Microscopically, hepatic sinusoidal dilatation is characterized by focal
dilatation of the sinusoidal spaces associated with hepatocyte atrophy and
necrosis [5]. Anoxic hepatocyte
necrosis results in acute inflammatory reaction and subsequent early
intrasinusoidal fibrosis
[5].
Imaging findings of hepatic sinusoidal dilatation have been reported
sporadically [1,
2]; the condition has been
found to be echogenic compared with the surrounding the liver on sonography
[1]. On angiography, hepatic
sinusoidal dilatation is revealed as multiple ill-defined focal collections of
contrast material along the liver that are visualized during the late arterial
phase and become more prominent during the parenchymal and venous phases
[2]. However, to our knowledge,
the CT and MRI findings of hepatic sinusoidal dilatation have not been
previously reported. In our patient, hepatic sinusoidal dilatation was
revealed as heterogeneously hypodense during the portal phase and as isodense
to the surrounding liver during the delayed phase. On MR images, hepatic
sinusoidal dilatation was isointense to the surrounding liver on the
T1-weighted image and slightly hyperintense on the T2-weighted image.
Enhancement characteristics on MR images were similar to those on CT
scans.
Before the biopsy, we believed that this lesion was a hepatic tumor or an
inflammatory mass.

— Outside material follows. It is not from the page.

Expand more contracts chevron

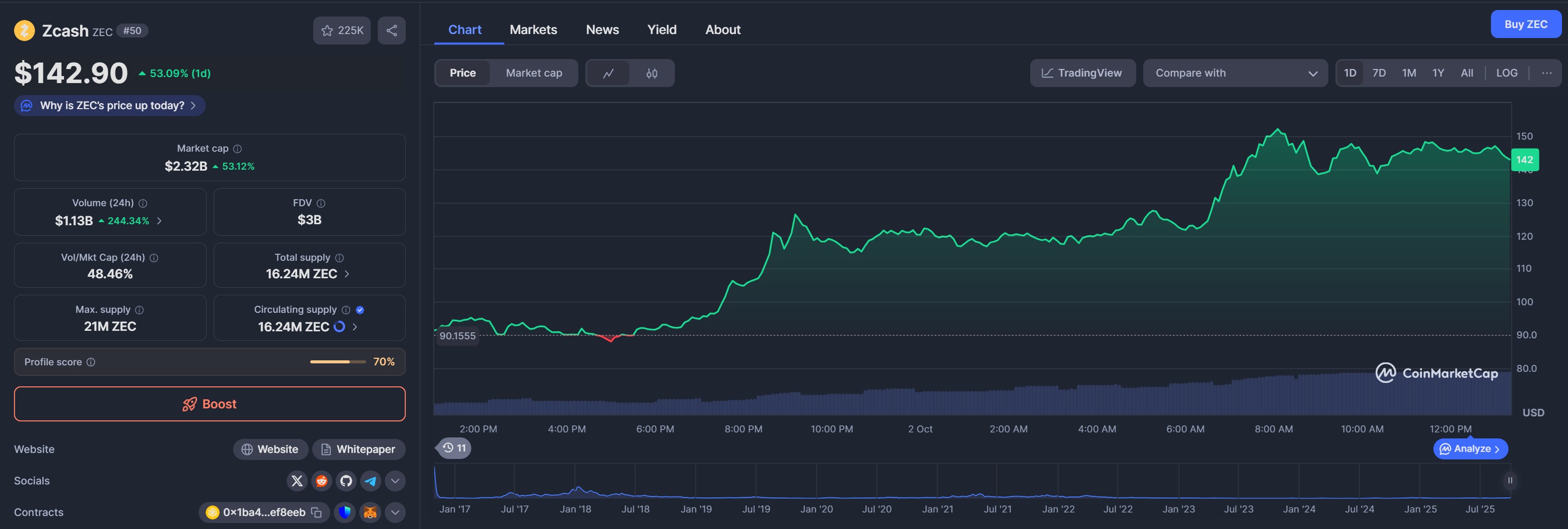(x=395, y=512)
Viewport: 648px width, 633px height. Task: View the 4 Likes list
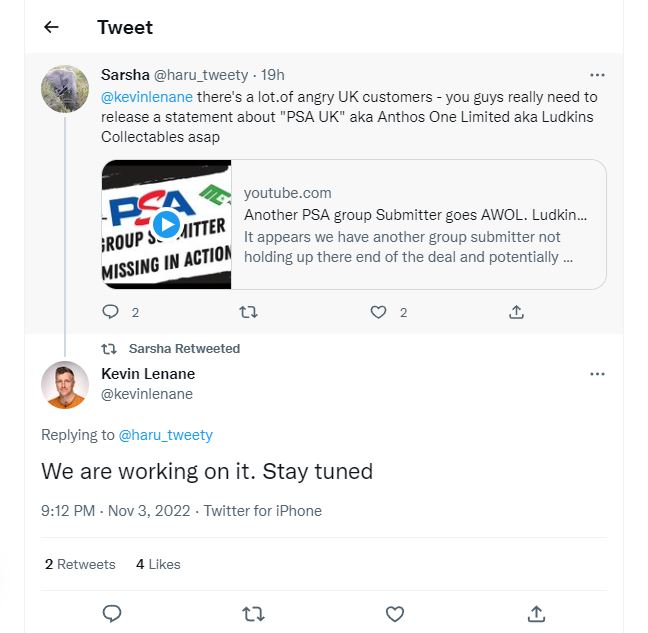(158, 564)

In a retrospective review, however, we noted an interesting
MRI findingnamely, the crossing vascular structures within the lesion.
Large hepatic neoplasms usually show a hepatic vascular distortion or
compression, but an extension of the healthy hepatic vessels through hepatic
neoplasm is quite rare [6].
Therefore, the crossing vascular structure within the lesion is a useful
finding that distinguishes hepatic sinusoidal dilatation from hepatic
neoplasm.
Peliosis hepatis is another consideration in the differential diagnosis.

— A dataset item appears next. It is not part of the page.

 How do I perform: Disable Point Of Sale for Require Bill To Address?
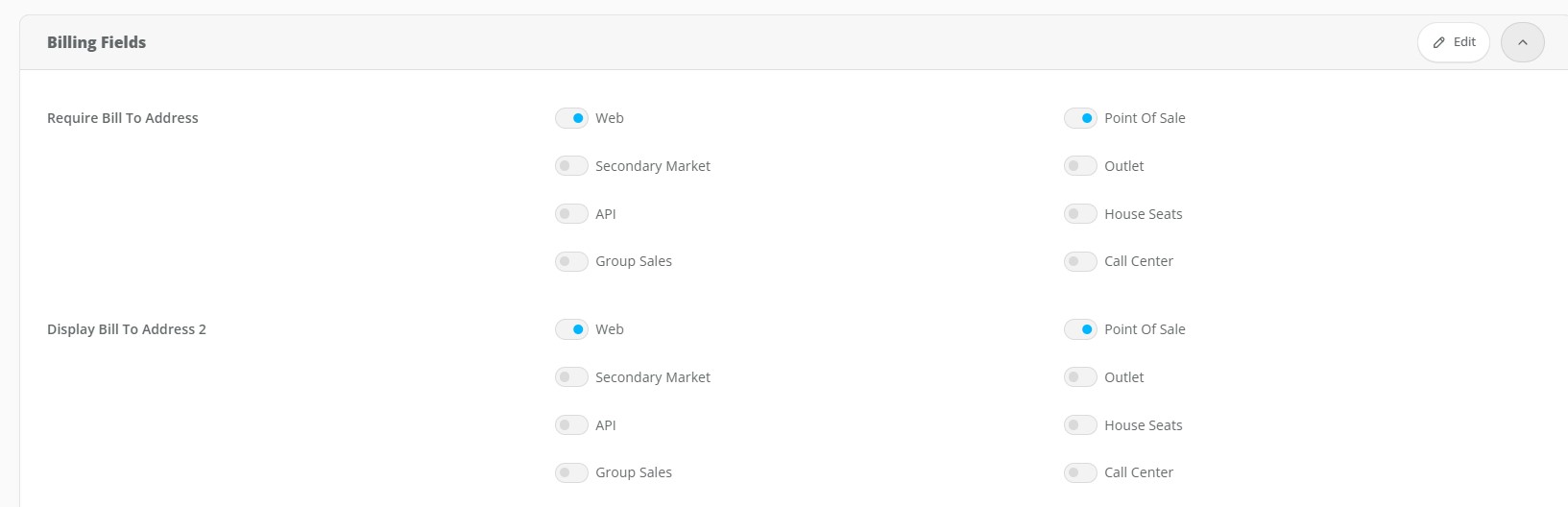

Peliosis hepatis is an unusual disorder characterized by multiple blood-filled
spaces within the liver [7]. It
is important to differentiate between hepatic sinusoidal dilatation and
peliosis hepatis because the morbidity rate is higher for the latter
[2]. In addition, peliosis
hepatis may cause intrahepatic and peritoneal hemorrhage. Hepatic sinusoidal
dilatation can be differentiated from peliosis hepatis by contrast-enhancement
patterns on CT, MRI, and angiography. In peliosis hepatis, the enhancement
characteristics are variable in size. Small peliosis hepatis usually produces
normal CT findings, but large peliosis hepatis shows early vessellike
enhancement on CT, MRI, and angiography
[2,
7,
8]. In comparison, hepatic
sinusoidal dilatation shows delayed enhancement, unlike peliosis hepatis.
In conclusion, although rare, a diagnosis of hepatic sinusoidal dilatation
should be considered when dynamic CT shows a hypodense lesion during arterial
and portal phase imaging and a lesion that is isodense to the adjacent liver
parenchyma on delayed phase images. MRI shows isointensity on T1-weighted
images, hyperintensity on T2-weighted images, and enhancement characteristics
resembling those of CT. Both dynamic CT scans and MR images show the healthy
hepatic vascular structures crossing the lesion.